_DOCUMENT TEXT_:
------------------------
Chunky is a chocolate bar made with milk chocolate, raisins, and roasted peanuts in the shape of a truncated pyramid scored into quarters. Chunky is produced by Ferrara Candy Company, a division of Ferrero SpA.

==History==
The Chunky candy bar was introduced in the late 1930s by New York City candy maker Philip Silvershein, at the time made with milk chocolate, raisins, cashews and Brazil nuts. Silvershein, a friend of William Wrigley Jr., distributed the bar via the Wrigley Gum Company. When Nestlé assumed rights to the brand in 1984, it changed the ingredients to milk chocolate, raisins and peanuts. In 2018, Ferrero SpA purchased Nestlé's U.S. candy line, which included Chunky.

==Advertising==
"Chunky Square", a pavilion at the 1964 New York World's Fair, featured a glass-walled automated factory, where visitors could watch the manufacturing of Chunky candy bars.
------------------------
_SOURCE MATERIAL_:

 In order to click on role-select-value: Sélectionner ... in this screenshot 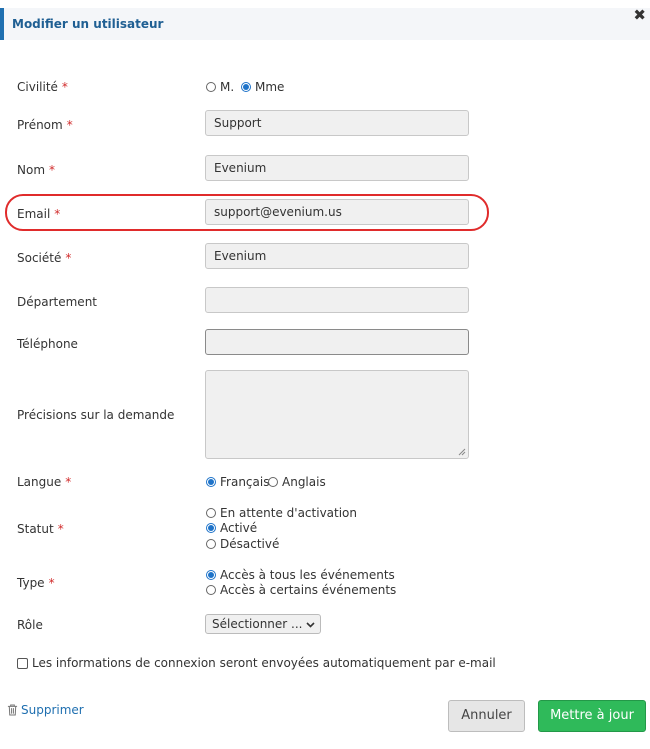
------------------------
_WORK INSTRUCTION 1_:
Using the Chunky candy bar text, explain in one to three sentences how the brand came under the ownership of Ferrero SpA.
_WORK INSTRUCTION 2_:
Extend the Chunky candy bar text, starting after its final sentence.
The listing bears no relation to the text on the Chunky candy bar.

_RESPONSE BOX 1_:
Nestlé held the rights to the Chunky brand from 1984. In 2018, Ferrero SpA bought Nestlé's U.S. candy line, and Chunky was part of it, so the brand passed to Ferrero.

_RESPONSE BOX 2_:
An early 1970s TV commercial for Chunky showed a young boy watching TV with his father. The boy amused viewers by claiming that Chunky was "THICKER-ER". The candy bar used the "Thicker-er" campaign into the 1980s.

Other Chunky advertising slogans included "Chunky, What a Chunk o' Chocolate", intoned by the nasal voice of Arnold Stang, and "Open Wide for Chunky".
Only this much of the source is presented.